- **How to complete this task**
Start at the line in the entries below that contains "Given: Click the 着地1.wav audio file icon", stop at the line that contains "Given: Open the Штрих коды tab", and output exactly the lines in that span, both ends included.

- **Records from a data source**
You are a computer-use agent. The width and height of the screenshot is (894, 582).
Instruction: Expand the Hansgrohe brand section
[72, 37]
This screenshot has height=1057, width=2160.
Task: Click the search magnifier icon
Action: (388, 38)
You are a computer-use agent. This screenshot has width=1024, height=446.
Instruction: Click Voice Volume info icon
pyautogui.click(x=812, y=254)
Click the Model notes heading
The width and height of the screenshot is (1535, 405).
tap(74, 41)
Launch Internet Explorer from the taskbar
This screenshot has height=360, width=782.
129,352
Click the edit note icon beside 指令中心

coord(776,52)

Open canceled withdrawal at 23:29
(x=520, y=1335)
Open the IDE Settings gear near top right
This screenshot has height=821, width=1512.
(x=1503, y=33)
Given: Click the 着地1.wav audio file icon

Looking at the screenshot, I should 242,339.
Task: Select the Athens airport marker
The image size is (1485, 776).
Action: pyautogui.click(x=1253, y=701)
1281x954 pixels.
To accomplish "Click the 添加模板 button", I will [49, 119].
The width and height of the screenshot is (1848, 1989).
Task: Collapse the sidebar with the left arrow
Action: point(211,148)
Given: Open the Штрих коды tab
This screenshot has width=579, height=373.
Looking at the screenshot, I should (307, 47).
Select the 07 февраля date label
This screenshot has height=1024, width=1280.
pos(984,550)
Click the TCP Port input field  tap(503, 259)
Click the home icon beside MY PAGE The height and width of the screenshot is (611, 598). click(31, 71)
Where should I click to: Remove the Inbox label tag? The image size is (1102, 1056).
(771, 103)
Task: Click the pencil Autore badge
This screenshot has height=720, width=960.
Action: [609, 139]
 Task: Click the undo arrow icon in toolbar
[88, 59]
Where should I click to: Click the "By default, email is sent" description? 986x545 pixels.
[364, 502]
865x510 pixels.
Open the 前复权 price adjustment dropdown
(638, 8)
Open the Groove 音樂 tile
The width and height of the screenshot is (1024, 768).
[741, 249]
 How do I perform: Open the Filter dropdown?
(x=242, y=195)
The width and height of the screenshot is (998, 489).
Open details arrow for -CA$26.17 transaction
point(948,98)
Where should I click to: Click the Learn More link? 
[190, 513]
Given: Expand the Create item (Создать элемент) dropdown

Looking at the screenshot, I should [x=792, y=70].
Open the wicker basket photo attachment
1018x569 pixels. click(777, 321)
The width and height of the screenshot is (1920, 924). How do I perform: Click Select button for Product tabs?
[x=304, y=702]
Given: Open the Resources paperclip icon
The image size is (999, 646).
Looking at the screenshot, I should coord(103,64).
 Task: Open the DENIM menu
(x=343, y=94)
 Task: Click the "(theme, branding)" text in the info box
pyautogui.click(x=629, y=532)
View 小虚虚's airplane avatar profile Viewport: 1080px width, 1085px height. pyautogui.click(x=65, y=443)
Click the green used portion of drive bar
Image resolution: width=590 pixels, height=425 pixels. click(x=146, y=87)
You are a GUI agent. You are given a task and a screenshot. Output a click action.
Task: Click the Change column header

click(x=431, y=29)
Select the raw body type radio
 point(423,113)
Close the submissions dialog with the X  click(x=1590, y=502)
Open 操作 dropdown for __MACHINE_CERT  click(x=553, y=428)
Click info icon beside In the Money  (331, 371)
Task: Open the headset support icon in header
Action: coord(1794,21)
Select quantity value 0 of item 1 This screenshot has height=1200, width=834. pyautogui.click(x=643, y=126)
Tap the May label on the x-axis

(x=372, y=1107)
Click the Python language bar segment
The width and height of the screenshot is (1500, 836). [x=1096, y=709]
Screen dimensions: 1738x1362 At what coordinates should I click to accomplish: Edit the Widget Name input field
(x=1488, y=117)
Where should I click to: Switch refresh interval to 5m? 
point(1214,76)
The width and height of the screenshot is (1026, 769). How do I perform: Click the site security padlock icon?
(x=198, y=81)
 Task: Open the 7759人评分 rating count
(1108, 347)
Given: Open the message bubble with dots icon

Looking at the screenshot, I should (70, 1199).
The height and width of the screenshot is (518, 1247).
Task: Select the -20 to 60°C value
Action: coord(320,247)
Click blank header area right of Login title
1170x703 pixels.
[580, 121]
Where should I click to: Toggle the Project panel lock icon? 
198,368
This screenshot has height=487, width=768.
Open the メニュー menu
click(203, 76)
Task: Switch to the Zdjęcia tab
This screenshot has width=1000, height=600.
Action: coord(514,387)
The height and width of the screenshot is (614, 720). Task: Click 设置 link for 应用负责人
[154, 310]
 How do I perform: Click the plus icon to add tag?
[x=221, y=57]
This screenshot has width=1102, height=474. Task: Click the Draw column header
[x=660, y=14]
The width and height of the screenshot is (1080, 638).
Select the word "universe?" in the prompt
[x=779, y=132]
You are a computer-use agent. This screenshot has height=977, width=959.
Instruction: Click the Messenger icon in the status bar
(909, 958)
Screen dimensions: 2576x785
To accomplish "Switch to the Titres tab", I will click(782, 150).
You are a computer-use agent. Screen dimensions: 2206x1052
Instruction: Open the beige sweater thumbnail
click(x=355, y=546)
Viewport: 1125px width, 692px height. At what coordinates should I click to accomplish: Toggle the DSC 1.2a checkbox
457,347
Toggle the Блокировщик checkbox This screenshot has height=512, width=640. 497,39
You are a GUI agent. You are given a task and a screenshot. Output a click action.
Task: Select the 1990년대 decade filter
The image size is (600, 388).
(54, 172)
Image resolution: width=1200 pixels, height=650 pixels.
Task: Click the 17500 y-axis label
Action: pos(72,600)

- **Result for this exercise**
Given: Click the 着地1.wav audio file icon

Looking at the screenshot, I should 242,339.
Task: Select the Athens airport marker
The image size is (1485, 776).
Action: pyautogui.click(x=1253, y=701)
1281x954 pixels.
To accomplish "Click the 添加模板 button", I will [49, 119].
The width and height of the screenshot is (1848, 1989).
Task: Collapse the sidebar with the left arrow
Action: point(211,148)
Given: Open the Штрих коды tab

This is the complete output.